Vladimir Putin can probably point to Fontbonne Academy and wonder about the criticism directed at Russia when gay people are refused jobs in America. The Catholic girls’ school just reneged on a promised appointment as its food services director when it learned the applicant, Michael Barrett, was married to another man. A lengthy explanation to Putin about church and state and the difference between private and government action would likely fall on deaf ears. The upshot, he might note, is you still discriminate.
The Sochi Olympics are in full swing, the first Olympics held in the country since the embarrassing games of 1980 — games the United States and other nations boycotted, rendering them a footnote to history. It’s not going so well this year, either. Sochi opened with shoddy construction, security worries, spectacular cost overruns, shootings of stray dogs — and widespread criticism over the nation’s treatment of gays. A recently passed law that bans “propaganda of nontraditional sexual relations to minors” has provoked an outcry and demands that the United States do something — anything — to push back.

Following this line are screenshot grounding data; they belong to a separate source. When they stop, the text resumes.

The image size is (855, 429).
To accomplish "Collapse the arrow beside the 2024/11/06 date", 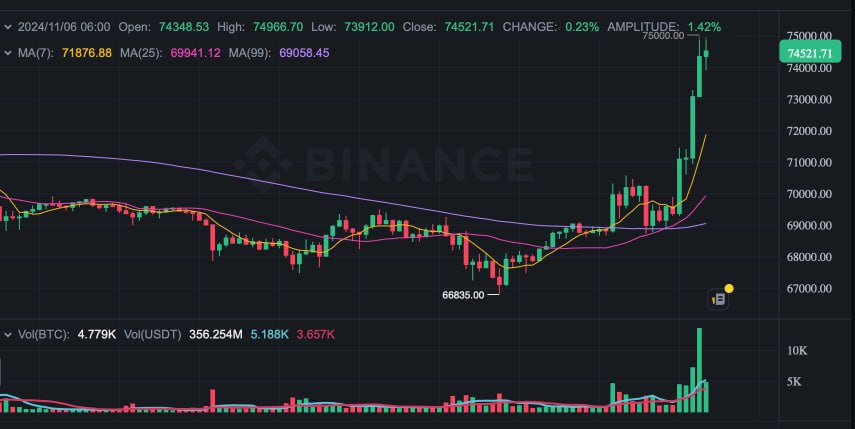I will click(x=8, y=27).
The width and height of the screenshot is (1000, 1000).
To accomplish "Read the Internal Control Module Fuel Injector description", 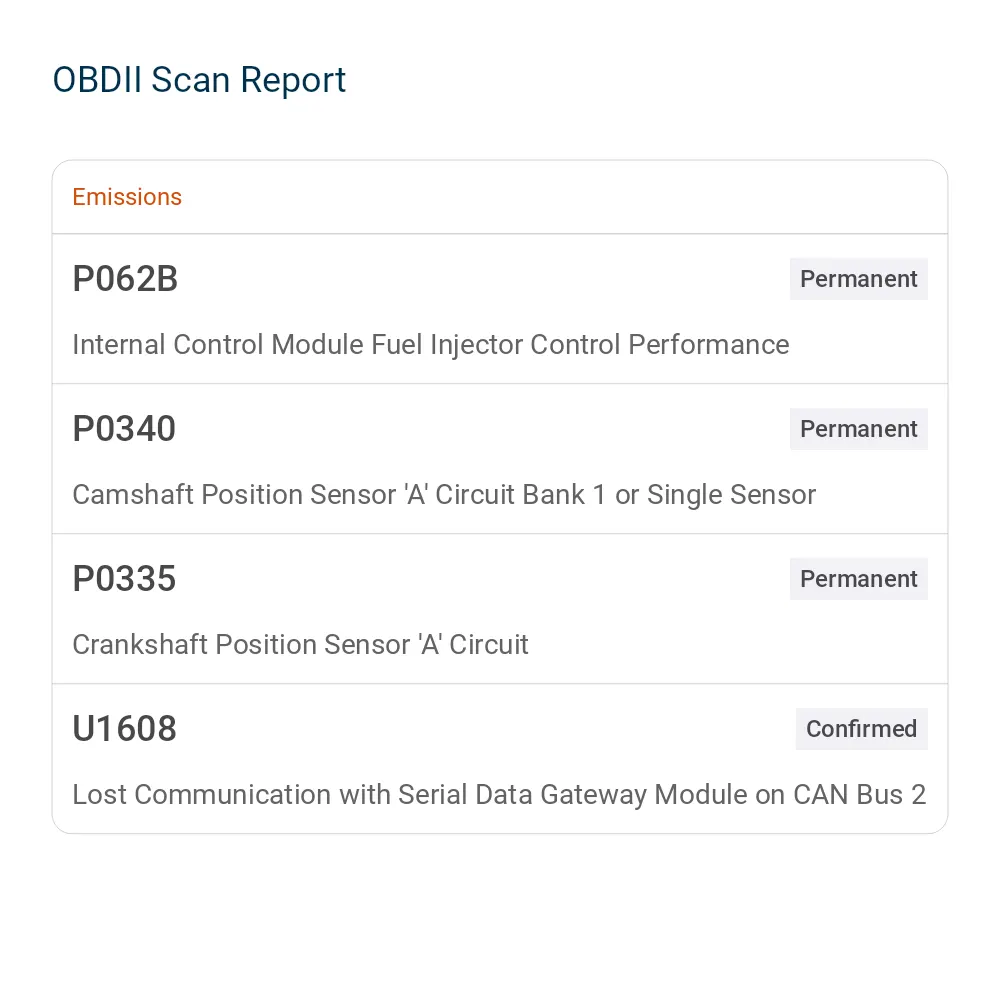I will pos(430,344).
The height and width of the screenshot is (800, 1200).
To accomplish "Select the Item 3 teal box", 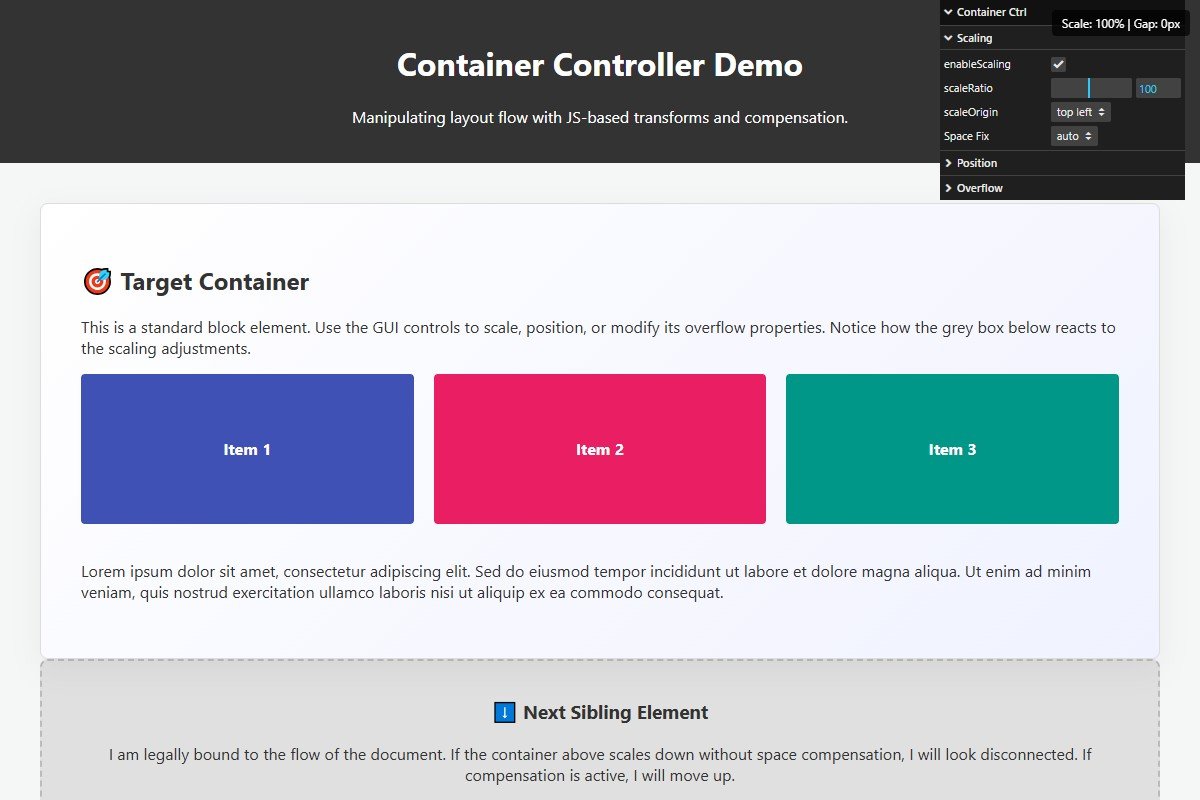I will point(952,449).
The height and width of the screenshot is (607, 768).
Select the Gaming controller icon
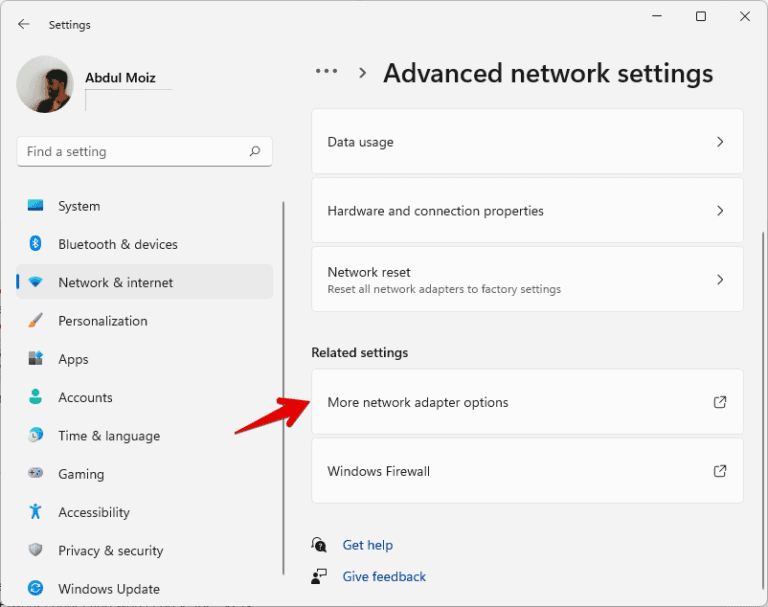[36, 474]
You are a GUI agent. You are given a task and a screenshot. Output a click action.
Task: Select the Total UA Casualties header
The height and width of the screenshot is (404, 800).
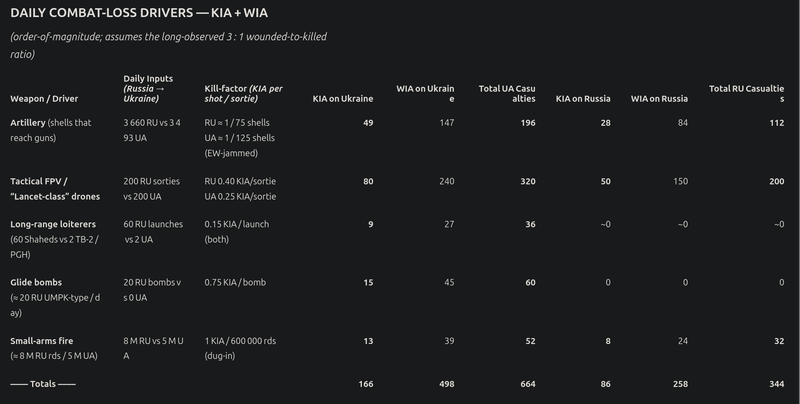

Such stuff isn’t new from the Russians. A number of years ago I visited the country when it was still the USSR. On a tour of Moscow’s churches, I asked our guide why religion was prohibited in the communist state. She adamantly disagreed. Anyone is free to practice religion, she said. “You just can’t talk about it,” and especially, she said, not to children.
Religion back then. Sexual orientation today.
All of this seems to have caught Putin by surprise, and one can understand why. After all, it was only in 2011 that the United States finally repealed “don’t ask, don’t tell,” the military policy that discharged 13,000-plus men and women from the services not because of anything they did but rather merely for who they were. Even today, 33 states have defense of marriage laws on the books; 29 of those have them written into their constitutions. Most states still permit discrimination against gays when it comes to housing, adoption, and even treatment of gay students. And as some gay advocates observe, a number of US states have laws reminiscent of those in Russia. Alabama, for example, requires that sex ed classes teach “homosexuality is not a lifestyle acceptable to the general public.” Arizona prohibits any lessons that portray “homosexuality as a positive alternative lifestyle.”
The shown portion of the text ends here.